Personal information
- Full name: Oleh Viktorovych Synytsya
- Date of birth: 20 March 1996 (age 30)
- Place of birth: Kharkiv, Ukraine
- Height: 1.77 m (5 ft 9+1⁄2 in)
- Position: Midfielder

Team information
- Current team: Feniks-Mariupol
- Number: 96

Youth career
- 2002–2013: Metalist Kharkiv

Senior career*
- Years: Team / Apps / (Gls)
- 2013–2016: Metalist Kharkiv / 4 / (0)
- 2016–2019: Metalist 1925 Kharkiv / 76 / (24)
- 2019–2020: Rukh Lviv / 26 / (0)
- 2021: Ventspils / 12 / (0)
- 2021–2022: Ahrobiznes Volochysk / 20 / (1)
- 2022–2023: Świt Szczecin / 41 / (13)
- 2023–2025: Livyi Bereh Kyiv / 64 / (7)
- 2026–: Feniks-Mariupol / 12 / (1)

= Oleh Synytsya =

Ukrainian footballer

Oleh Viktorovych Synytsya (Олег Вікторович Синиця; born 20 March 1996) is a Ukrainian professional footballer who plays as a midfielder for Feniks-Mariupol.

==Career==
Synytsya is a product of the FC Metalist School System, where he trained from age 6. From 2009 till 2013 he played 38 games and scored 1 goal in the Ukrainian Youth Football League.

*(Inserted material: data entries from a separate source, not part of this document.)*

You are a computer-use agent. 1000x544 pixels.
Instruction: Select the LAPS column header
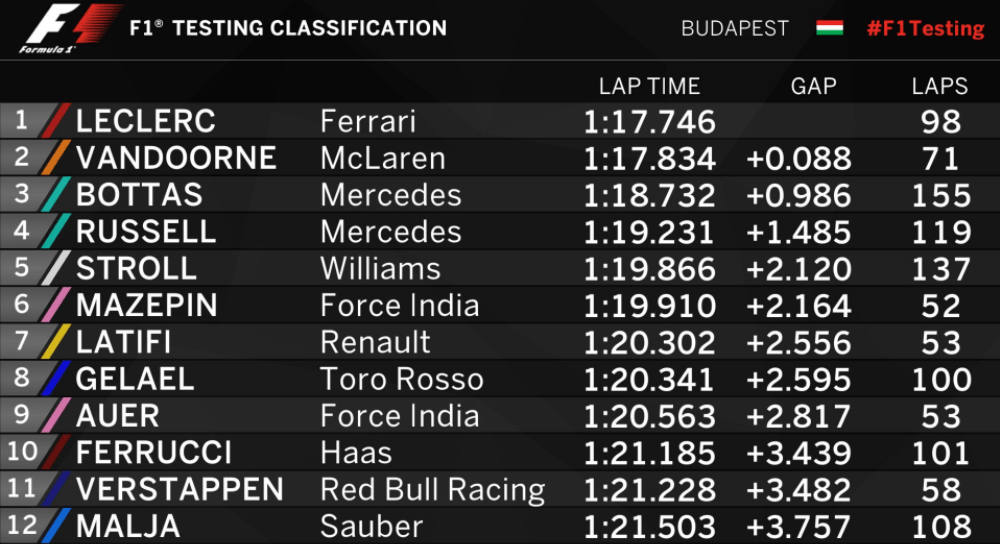939,86
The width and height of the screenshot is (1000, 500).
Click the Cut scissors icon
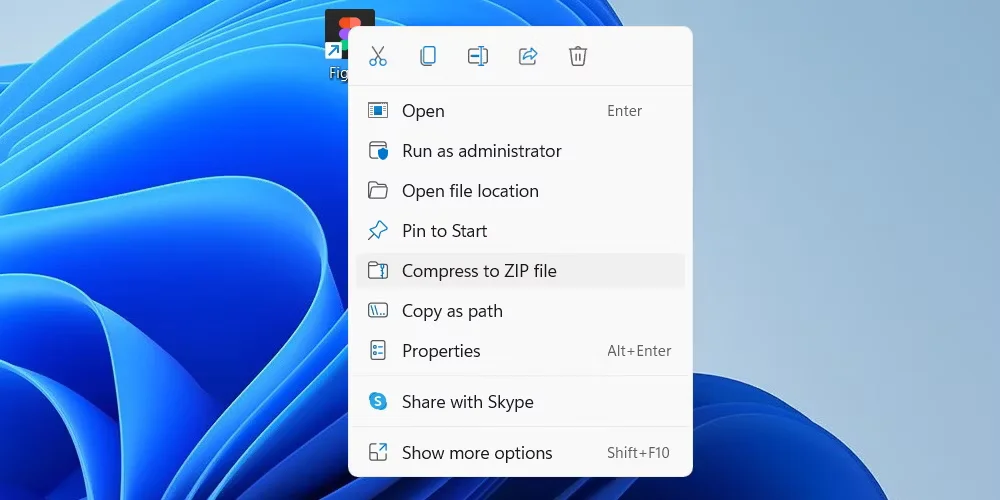click(x=378, y=56)
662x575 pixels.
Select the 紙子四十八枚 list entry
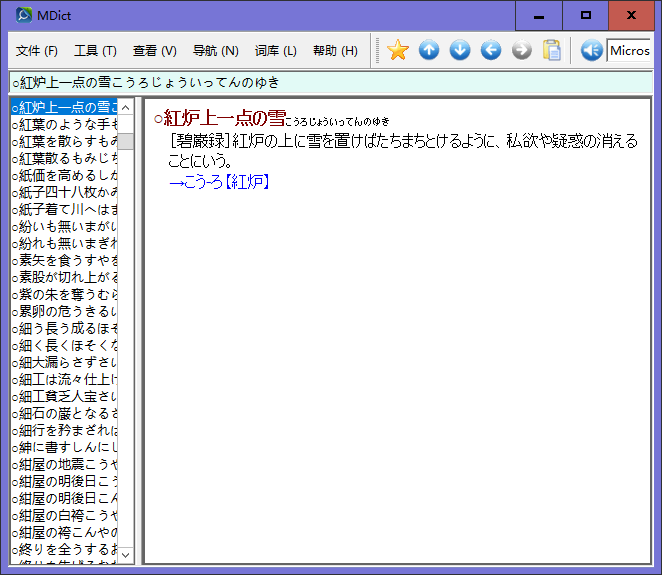64,192
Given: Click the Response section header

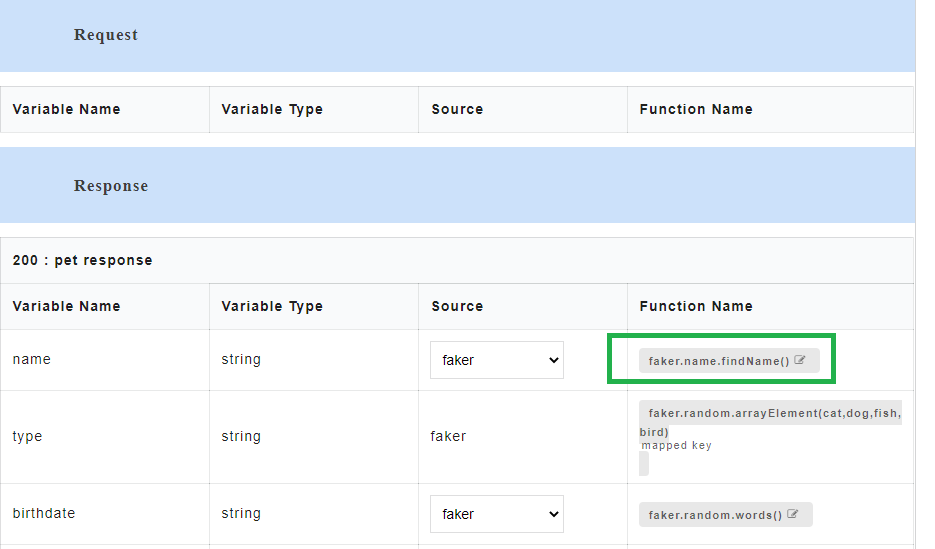Looking at the screenshot, I should click(x=111, y=186).
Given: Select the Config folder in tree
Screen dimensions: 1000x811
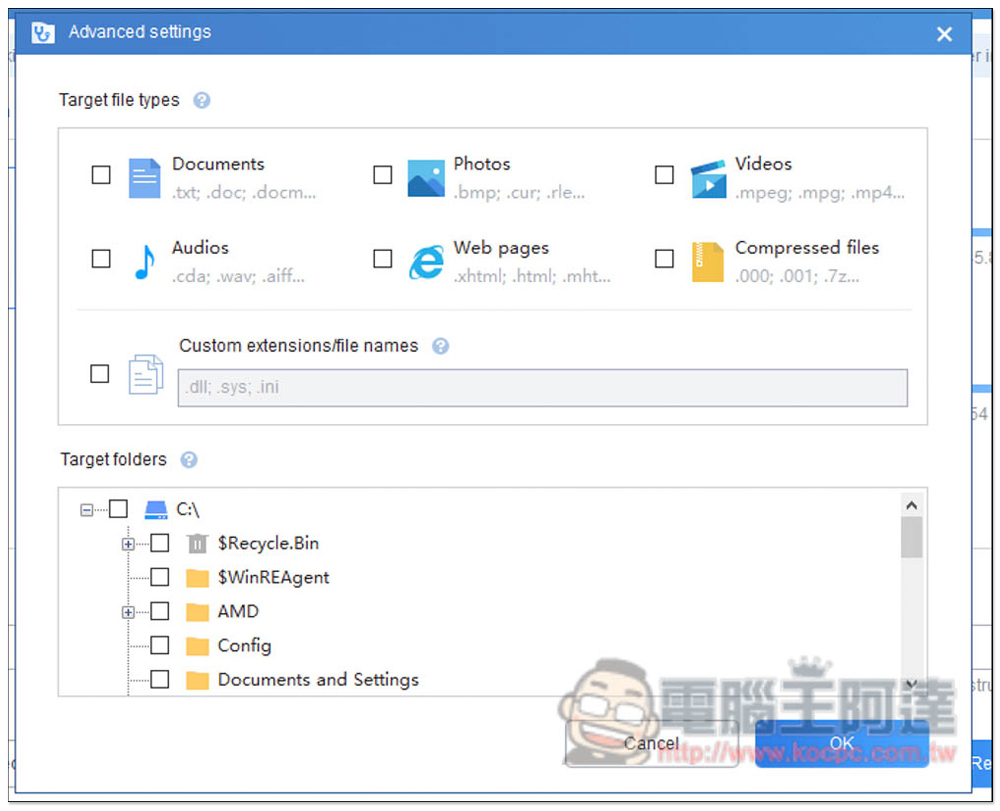Looking at the screenshot, I should (x=244, y=646).
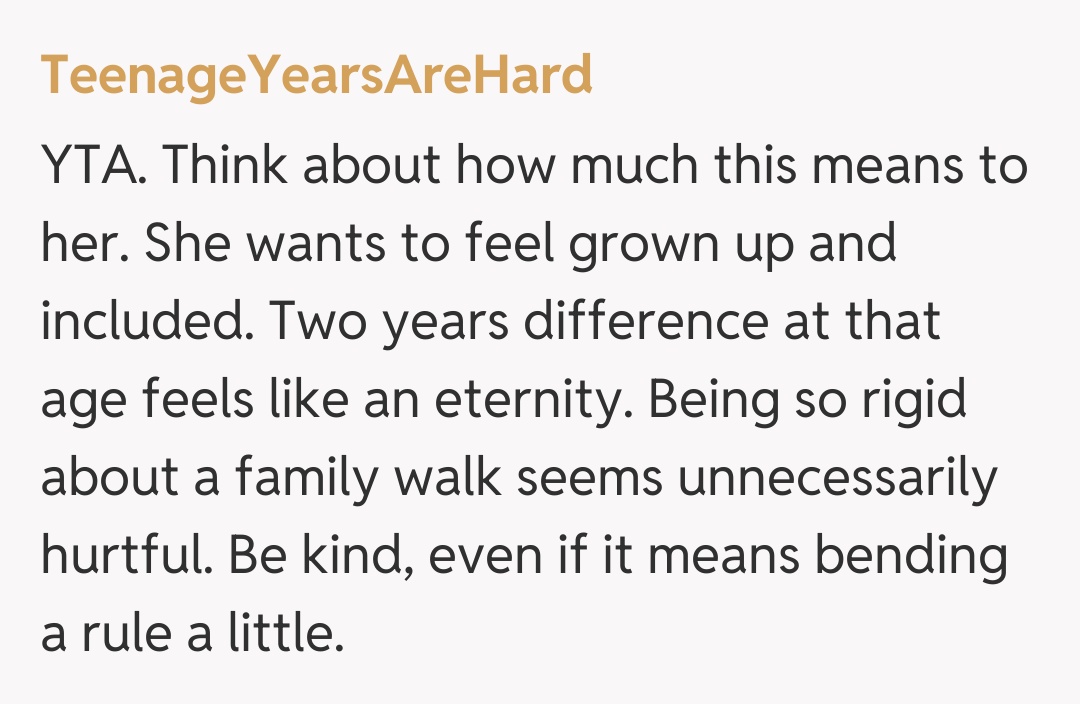Image resolution: width=1080 pixels, height=704 pixels.
Task: Click the word "means" in the first line
Action: (x=889, y=166)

On 31 July 2013 he made his debut for Metalist U-19 team in a match against Zorya Luhansk.

On 1 August 2014 he made his debut for Metalist U-21 team against Dynamo Kyiv U-21 Team.

On 8 April 2015 he made his debut for FC Metalist as a substitute in a match against FC Shakhtar Donetsk on 73 minute of game.

He made his debut for FC Metalist in the match against FC Chornomorets Odesa on 6 December 2015 in the Ukrainian Premier League.